In this codelab, you're going to take your catalogue page from being a structured data silo to linking out to other entities on the web.
Audience: Beginner
Prerequisites: To
complete this codelab, you will need a basic familiarity with HTML. The
exercises can be found in codelab.zip,
with the solutions found in the rdfa_exercises
subdirectory. There are
frequent checkpoints through the code lab, so if you get stuck at any point,
you can use the checkpoint file to resume and work through this codelab
at your own pace.
So far you have described the page using types and properties that are inside the page itself. But if you have to update some information that is common to many of your pages, that could be painful to roll out... and even if you have an automated process for updating that information across all of your pages, there is no guarantee that anything extracting data from your site will extract all of the updates at one time.
Fortunately, the problem of providing one copy of information on the web was solved at the same time the web was created: via the simple power of the link! And structured data is no different; in fact, linked data is a term that has emerged over the past few years marking a more pragmatic approach to building a web of structured data than the somewhat classically academic semantic web.

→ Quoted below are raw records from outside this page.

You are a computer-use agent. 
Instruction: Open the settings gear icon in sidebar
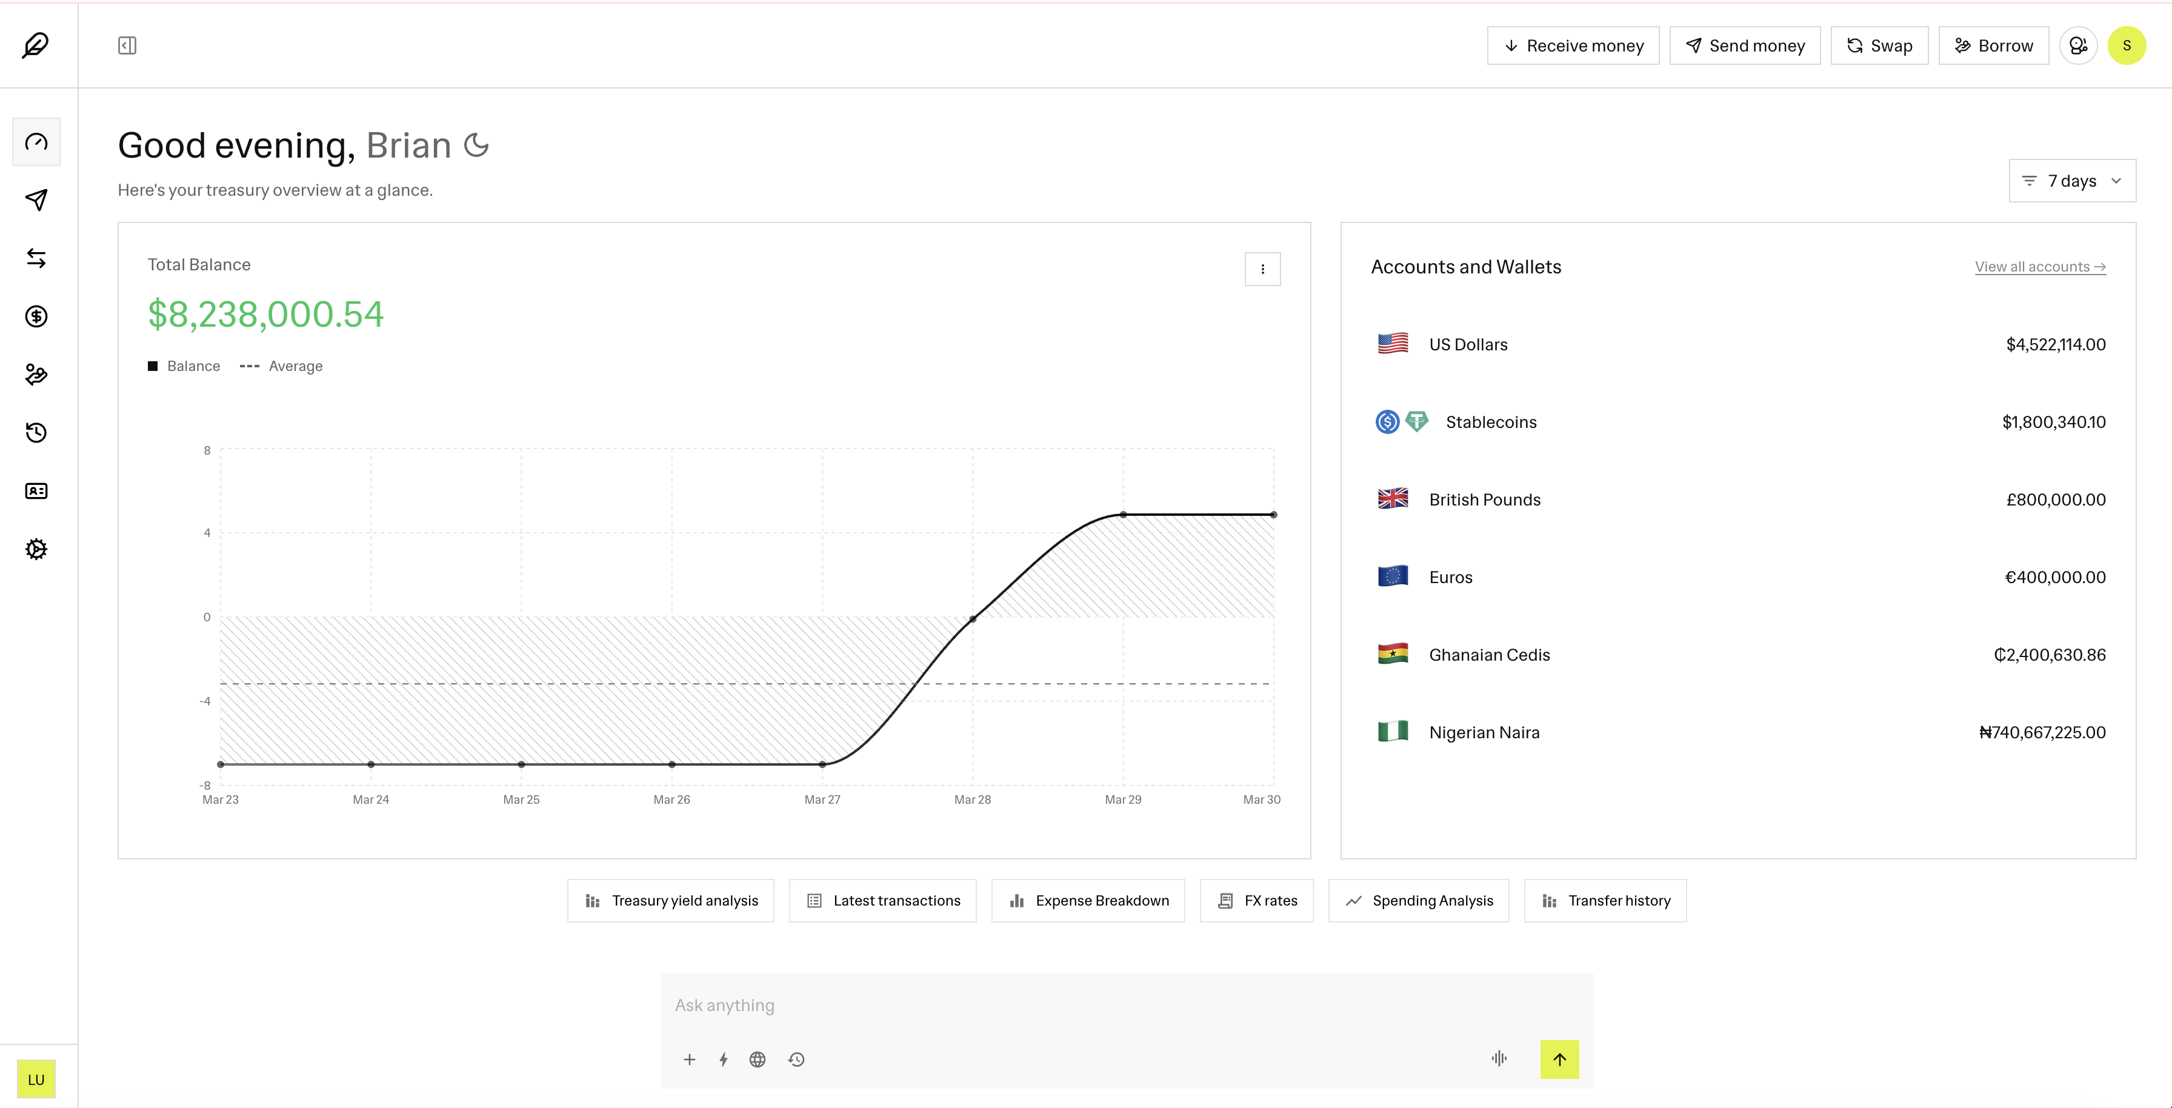click(36, 549)
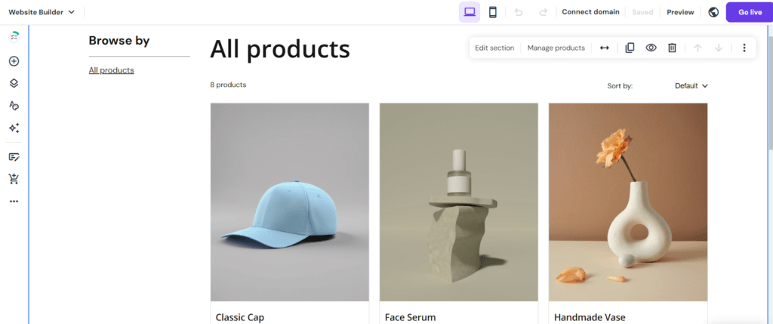The width and height of the screenshot is (773, 324).
Task: Select Edit section in the toolbar
Action: point(494,48)
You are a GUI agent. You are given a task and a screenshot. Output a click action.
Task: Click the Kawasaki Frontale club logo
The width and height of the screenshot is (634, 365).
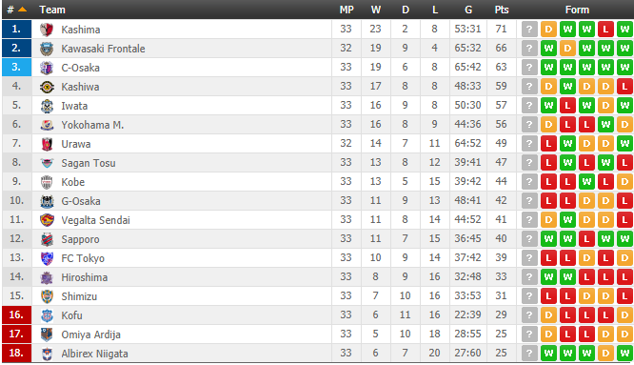point(47,49)
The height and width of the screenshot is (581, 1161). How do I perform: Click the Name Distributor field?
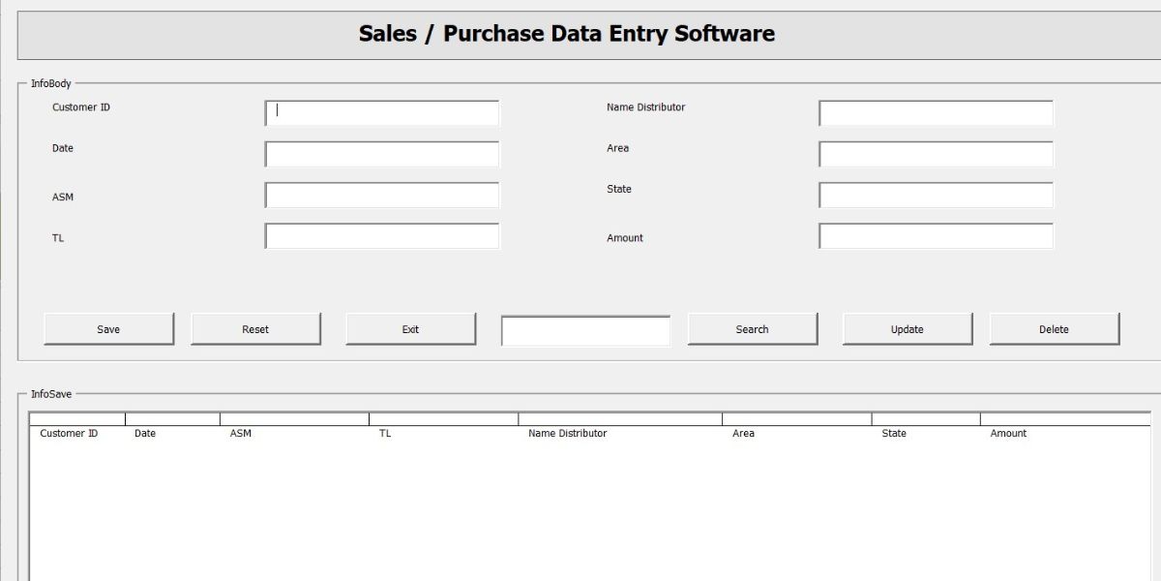936,112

The following principles of linked data were first articulated by Tim Berners-Lee in a 2006 design note:
Keep these principles in mind as you work through the following steps!
Continue working with the HTML file that you have been editing so far, or for a fresh start, copy ../1_book/step3/check_d.html into a new file.

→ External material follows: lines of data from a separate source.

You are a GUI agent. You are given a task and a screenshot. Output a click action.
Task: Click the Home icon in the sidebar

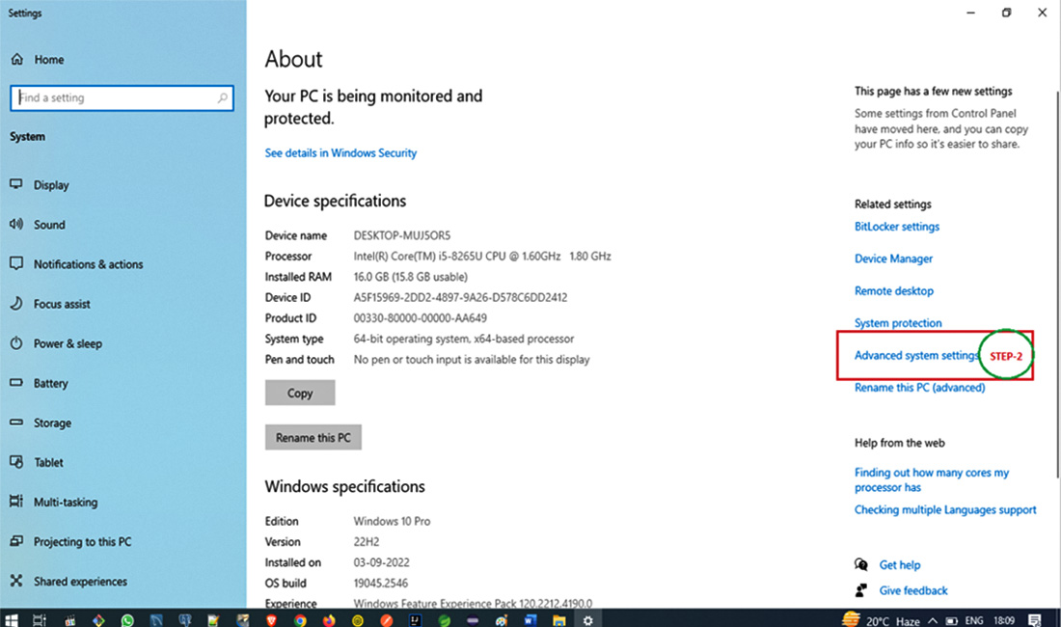(x=17, y=60)
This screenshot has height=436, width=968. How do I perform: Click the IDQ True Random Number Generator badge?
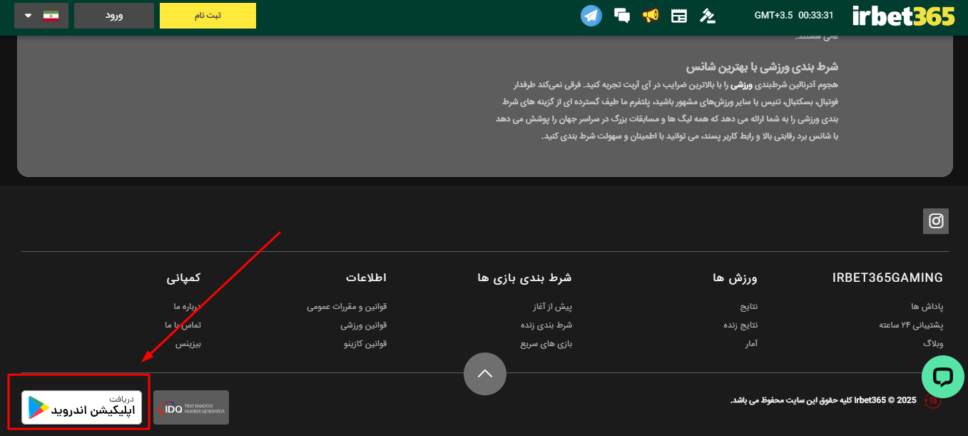[x=191, y=407]
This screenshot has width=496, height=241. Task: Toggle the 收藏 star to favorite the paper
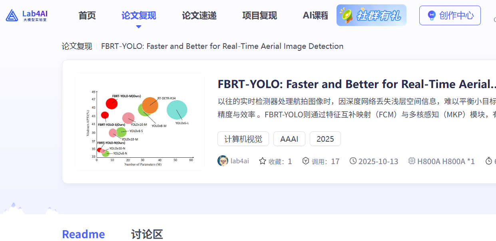pyautogui.click(x=262, y=161)
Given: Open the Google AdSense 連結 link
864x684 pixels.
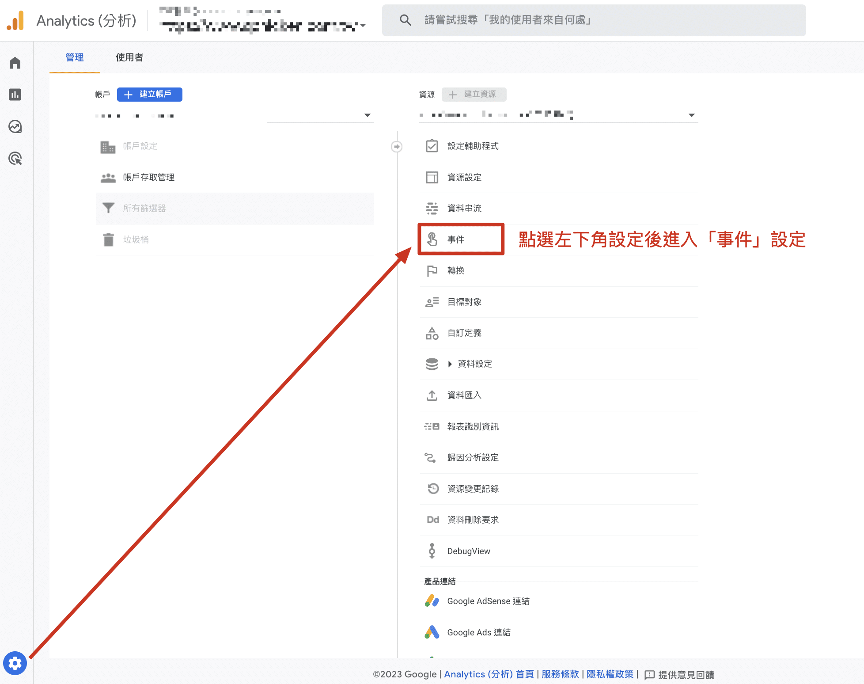Looking at the screenshot, I should click(488, 601).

There are many sources of identifiers for people on the web. Some sources that you may find familiar include:
Assuming your underlying system has the ability to store and express
identifiers, you can help the machines disambiguate and retrieve more
information about your authors by linking to their identifiers from your
catalogue page. Use the sameas
property to add links from your
simple text representation of the authors of this book to external
resources.
Hint: To save you time in looking up identifiers, here are a few for Agnes M Herzberg:
<!DOCTYPE html>
...
<body vocab="http://schema.org/" typeof="Book" resource="#book">
...
<td class="recordAuthor" property="author copyrightHolder" typeof="Person" resource="#author1">
<a href="/Author?lookfor=%22Herzberg%2C+Agnes+M%22">
<span resource="#author1">
<link property="sameAs" href="http://id.loc.gov/authorities/names/n84200859">
<link property="sameAs" href="http://viaf.org/viaf/64300918">
<span property="name">
<span property="familyName">Herzberg</span>,
<span property="givenName">Agnes M</span>
</span>
</span>
</a>
</span>
</td>
...
Note: While it might be tempting to use the url
property, that is normally reserved for linking to a URL where the
thing that is described is available (for example, linking to a
downloadable podcast or e-book). In contrast, sameAs
is
used to link to a description of the thing.

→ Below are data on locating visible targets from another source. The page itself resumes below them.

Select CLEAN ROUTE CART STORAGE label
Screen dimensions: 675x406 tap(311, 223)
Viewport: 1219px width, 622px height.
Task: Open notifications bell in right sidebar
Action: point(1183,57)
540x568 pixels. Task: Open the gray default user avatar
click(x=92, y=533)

Take a look at how the page has developed over time; there is now a lot of HTML markup just to describe the author, and you can imagine more markup if you were to express all of the see from and see also forms that might be contained in a local authority record. If your system uses local authority records, in fact, they are a perfect candidate for refactoring your markup. You can move the bulk of the markup from the bibliographic record display page into a separate page about the author, built on your local authority record. Then, once it is a separately displayed page, then you can simply link to it from this page... as well as from any other pages that want to provide information about this author.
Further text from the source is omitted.